>>>>>

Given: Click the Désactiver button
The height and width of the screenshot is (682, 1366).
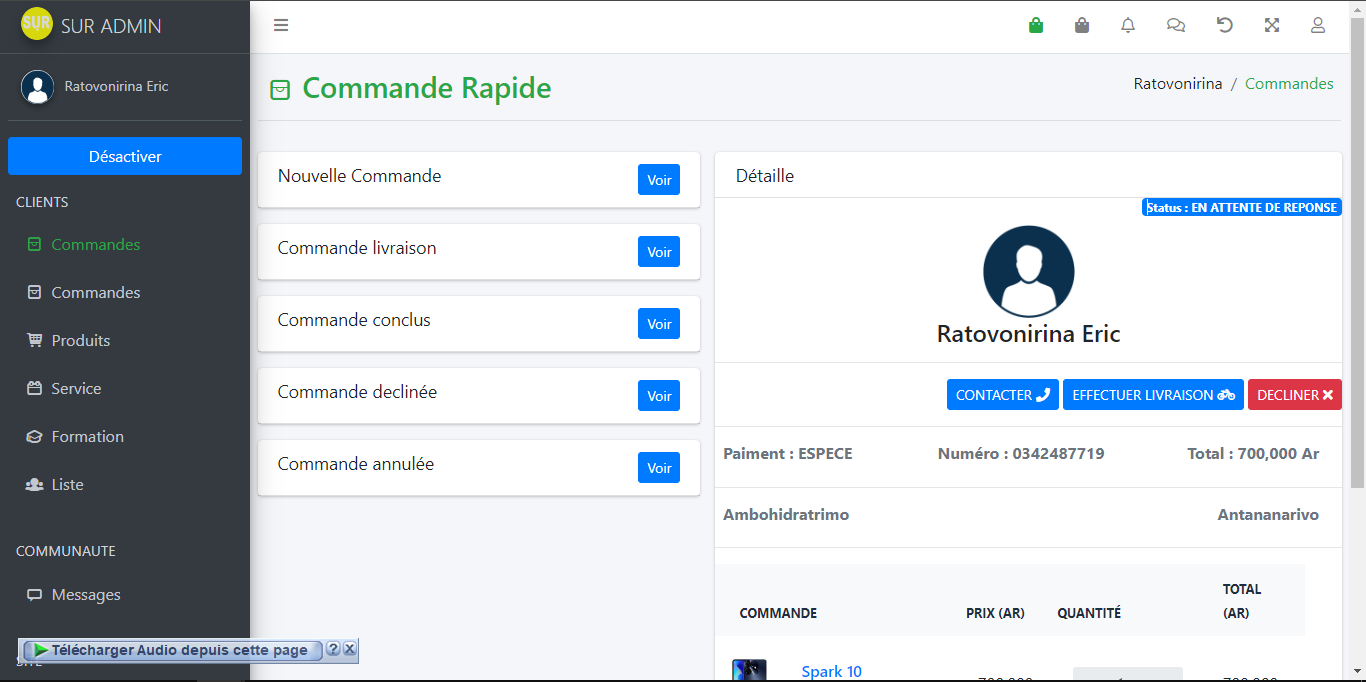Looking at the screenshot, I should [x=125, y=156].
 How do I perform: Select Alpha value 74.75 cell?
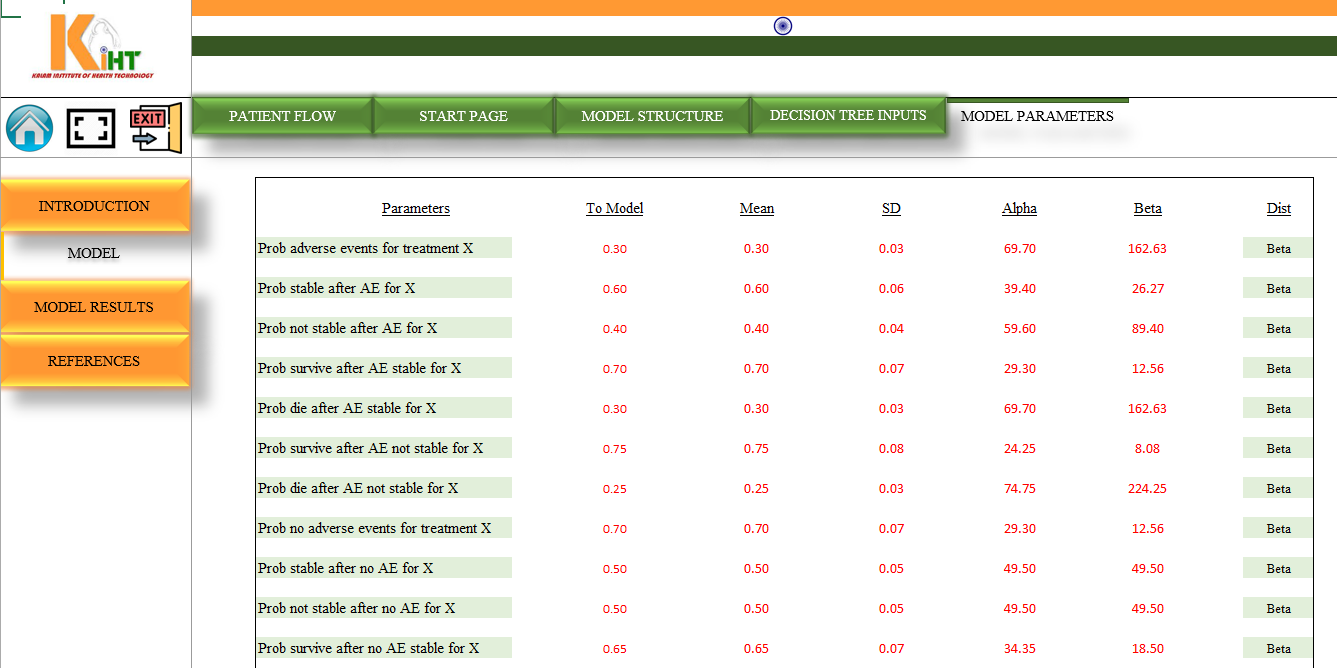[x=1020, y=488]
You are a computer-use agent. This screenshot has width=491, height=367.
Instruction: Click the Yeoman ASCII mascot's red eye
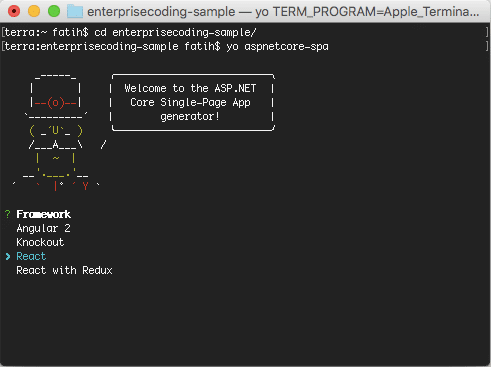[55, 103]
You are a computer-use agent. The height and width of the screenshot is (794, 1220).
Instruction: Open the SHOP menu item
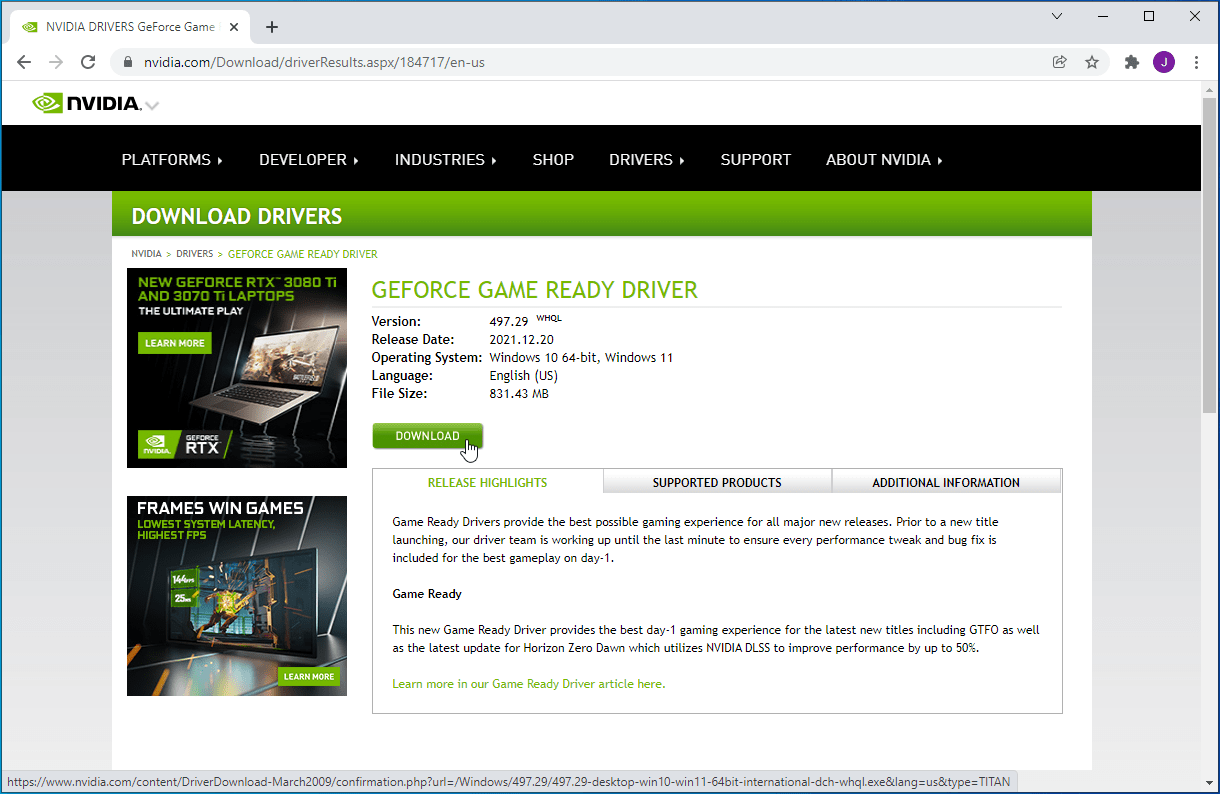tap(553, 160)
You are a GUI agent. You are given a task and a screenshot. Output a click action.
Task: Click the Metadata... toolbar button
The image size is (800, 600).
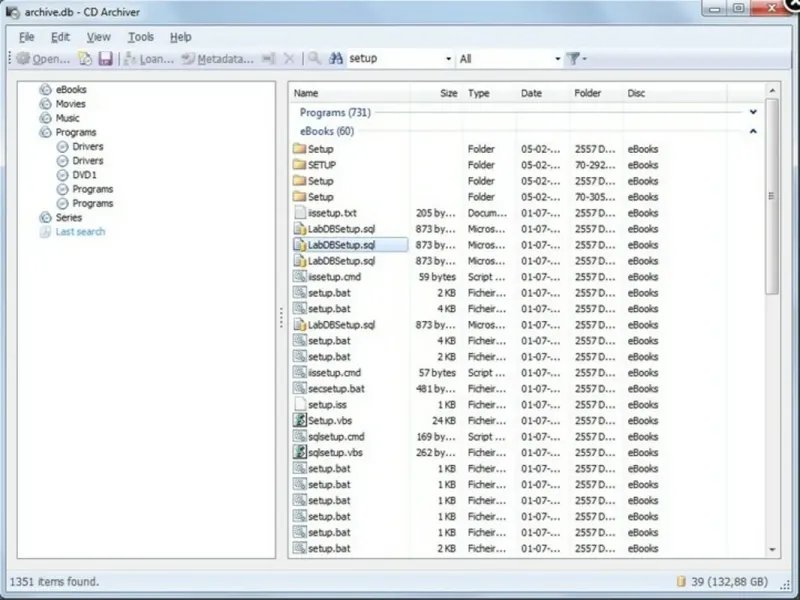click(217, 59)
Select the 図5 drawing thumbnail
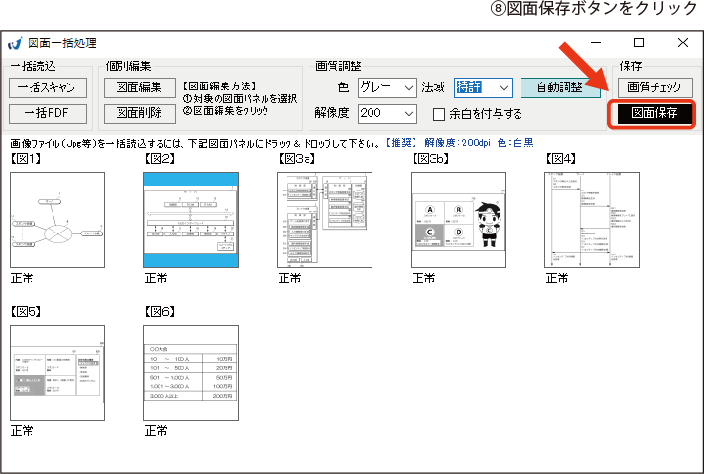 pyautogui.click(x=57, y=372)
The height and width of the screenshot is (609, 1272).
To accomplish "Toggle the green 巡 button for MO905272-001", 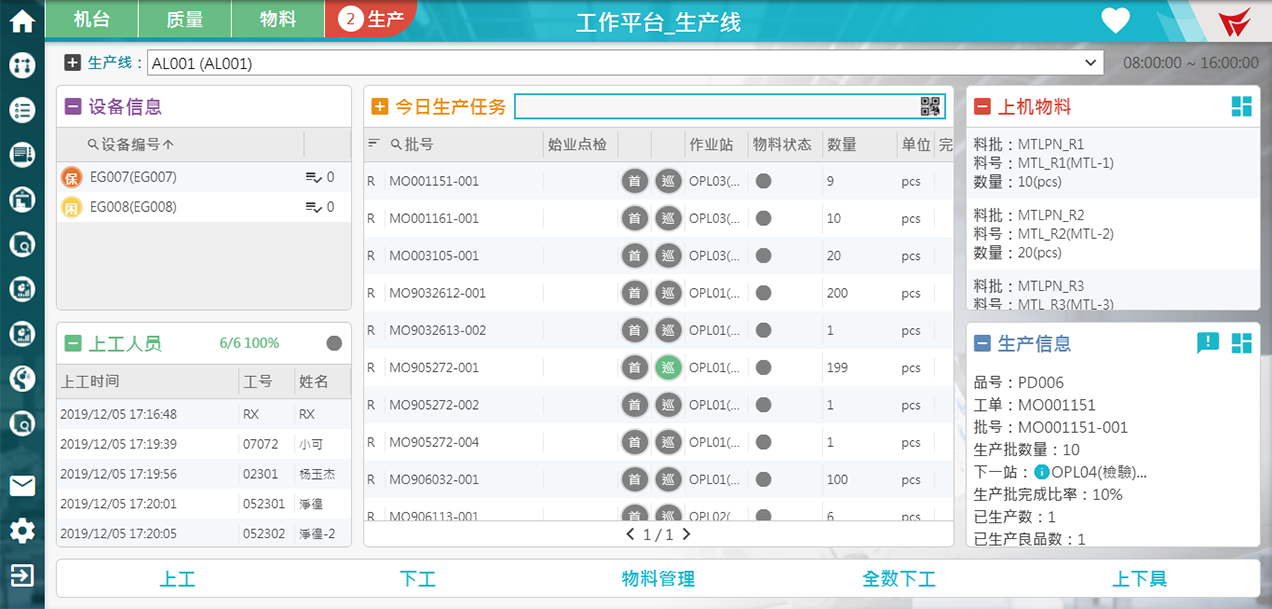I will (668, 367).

<<<<<

WORK TO BE COMPLETED:
Copy each line of the listing above that contains the word "agent".

TASK RESULT:
You are a computer-use agent. This screenshot has width=491, height=367.
You are a computer-use agent. The height and width of the screenshot is (794, 1220).
You are a GUI agent. You are given a task and a screenshot. Output a click action.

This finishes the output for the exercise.